On some specific parser functions:
- urlencode is easily implemented in Lua, see https://test2.wikipedia.org/wiki/Module:Mw . It's probably better to import that code into Scribunto than to implement it as a parser function call.
- lcfirst, ucfirst, lc, uc, formatnum, grammar, plural and language are implemented in my language module, soon to be submitted. I'm not sure where gender should go, since the parser function is not really a wrapper for the Language method.
- #time should probably be added to the language module, but note that input length limits are required, similar to the existing #time implementation.
- The following should probably be implemented as methods of a title class, not necessarily with the same names: localurl, localurle, fullurl, fullurle, canonicalurl, canonicalurle, namespace, namespacee, namespacenumber, talkspace, talkspacee, subjectspace, subjectspacee, pagename, pagenamee, fullpagename, fullpagenamee, subpagename, subpagenamee, basepagename, basepagenamee, talkpagename, talkpagenamee, subjectpagename, subjectpagenamee, #ifexist. PHP callbacks should be minimised, for performance.
- padleft, padright: I would like an mw.utf8 module with some basic UTF-8 string handling functions. I don't favour squatting on global names like "ustring", "u" or "utf8" since those may in the future be used by Lua itself. The implementation options are pure Lua and PHP (mbstring) callbacks. I'd rather avoid having MediaWiki-specific C code unless benchmarks prove that it is absolutely necessary.
- The following seem like a low priority to me, users can just use frame:callParserFunction() or whatever: numberof*, pagesinnamespace, anchorencode, defaultsort, filepath, pagesincategory, pagesize, protectionlevel, displaytitle, formatdate
CoreParserFunctions::tagObj() would probably break if you tried to call it from Scribunto, so we may have to blacklist it from callParserFunction and implement something like:
frame:makeExtensionTag{ name = ref, contents = frame.args.foo }
Coding style
editLua OOP is like JavaScript except without .prototype and without a new operator. When you write a class wrapping a PHP interface, I've found that it is convenient to use local constructor variables to establish a private state. That suggests a style like:
function mw.newWidget()
local widget = {}
local privThing = true
function widget:foo()
...
end
return widget
end
The disconcerting thing about this (for a PHP programmer anyway) is that there isn't any class name, and there is no obvious place to put static methods. And having the constructor in the mw module makes it hard to split the code into modules. You can kind of fake it with code along the lines of:
function mw.widget.someStaticMethod()
...
end
function mw.widget.new()
local widget = {}
local privateData
function widget:foo()
...
end
return widget
end
We now have modularity. Technically, there's still no class name, and no function called mw.widget:foo(), but maybe we can pretend that that is the name of the function for the purposes of error messages.

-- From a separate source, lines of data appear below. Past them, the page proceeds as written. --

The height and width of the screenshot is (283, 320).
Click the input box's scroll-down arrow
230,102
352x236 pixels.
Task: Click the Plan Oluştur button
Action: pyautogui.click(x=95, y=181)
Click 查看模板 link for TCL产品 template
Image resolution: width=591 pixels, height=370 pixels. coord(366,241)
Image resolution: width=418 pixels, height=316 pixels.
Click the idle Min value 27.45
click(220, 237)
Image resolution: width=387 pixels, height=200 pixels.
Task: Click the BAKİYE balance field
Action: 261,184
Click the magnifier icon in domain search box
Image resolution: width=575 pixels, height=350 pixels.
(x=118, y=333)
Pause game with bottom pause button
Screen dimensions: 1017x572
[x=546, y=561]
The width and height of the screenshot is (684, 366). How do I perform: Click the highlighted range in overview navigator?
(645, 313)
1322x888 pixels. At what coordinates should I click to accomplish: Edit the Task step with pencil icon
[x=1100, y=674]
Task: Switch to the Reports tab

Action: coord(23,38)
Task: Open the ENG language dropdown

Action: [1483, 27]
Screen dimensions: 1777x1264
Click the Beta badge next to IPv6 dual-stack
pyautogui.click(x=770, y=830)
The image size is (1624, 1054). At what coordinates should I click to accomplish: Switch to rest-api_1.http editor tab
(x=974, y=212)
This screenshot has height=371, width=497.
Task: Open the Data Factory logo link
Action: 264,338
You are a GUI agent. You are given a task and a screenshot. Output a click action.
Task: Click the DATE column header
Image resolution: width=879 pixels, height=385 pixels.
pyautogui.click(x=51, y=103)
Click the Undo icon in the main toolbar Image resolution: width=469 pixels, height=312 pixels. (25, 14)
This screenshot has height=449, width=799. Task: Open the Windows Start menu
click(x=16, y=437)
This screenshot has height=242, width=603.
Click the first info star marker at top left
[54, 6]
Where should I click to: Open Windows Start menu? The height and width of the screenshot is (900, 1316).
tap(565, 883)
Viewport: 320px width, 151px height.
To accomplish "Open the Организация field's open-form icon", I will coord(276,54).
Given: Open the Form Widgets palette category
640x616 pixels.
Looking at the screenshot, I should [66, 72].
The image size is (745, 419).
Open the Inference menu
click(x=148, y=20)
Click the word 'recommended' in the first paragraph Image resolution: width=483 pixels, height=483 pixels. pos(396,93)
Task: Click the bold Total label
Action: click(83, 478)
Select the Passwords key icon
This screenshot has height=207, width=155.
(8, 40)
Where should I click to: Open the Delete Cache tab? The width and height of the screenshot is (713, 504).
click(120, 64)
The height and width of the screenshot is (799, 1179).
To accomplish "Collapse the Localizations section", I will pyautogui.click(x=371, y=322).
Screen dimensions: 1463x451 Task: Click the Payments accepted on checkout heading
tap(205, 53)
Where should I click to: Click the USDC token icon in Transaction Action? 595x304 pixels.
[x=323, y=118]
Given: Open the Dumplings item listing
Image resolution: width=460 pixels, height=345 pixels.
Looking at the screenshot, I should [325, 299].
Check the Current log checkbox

In JavaScript, we use an initial capital letter on a member name to indicate that it is a class. By "class", we mean something that is meant to be fed into the "new" operator. Since there is no "new" operator in Lua and not any real class names assuming you follow the style above, it doesn't make sense to me to use initial capitals. Maybe others have different opinions.
I suppose you could use an initial capital to designate any table with a member called "new", but the distinction between a class and a module would then be so fine that we would be introducing a difficult memorization task for our users: "was the function I want a module function mw.language.isValidCode() or a static method mw.Language.isValidCode()?"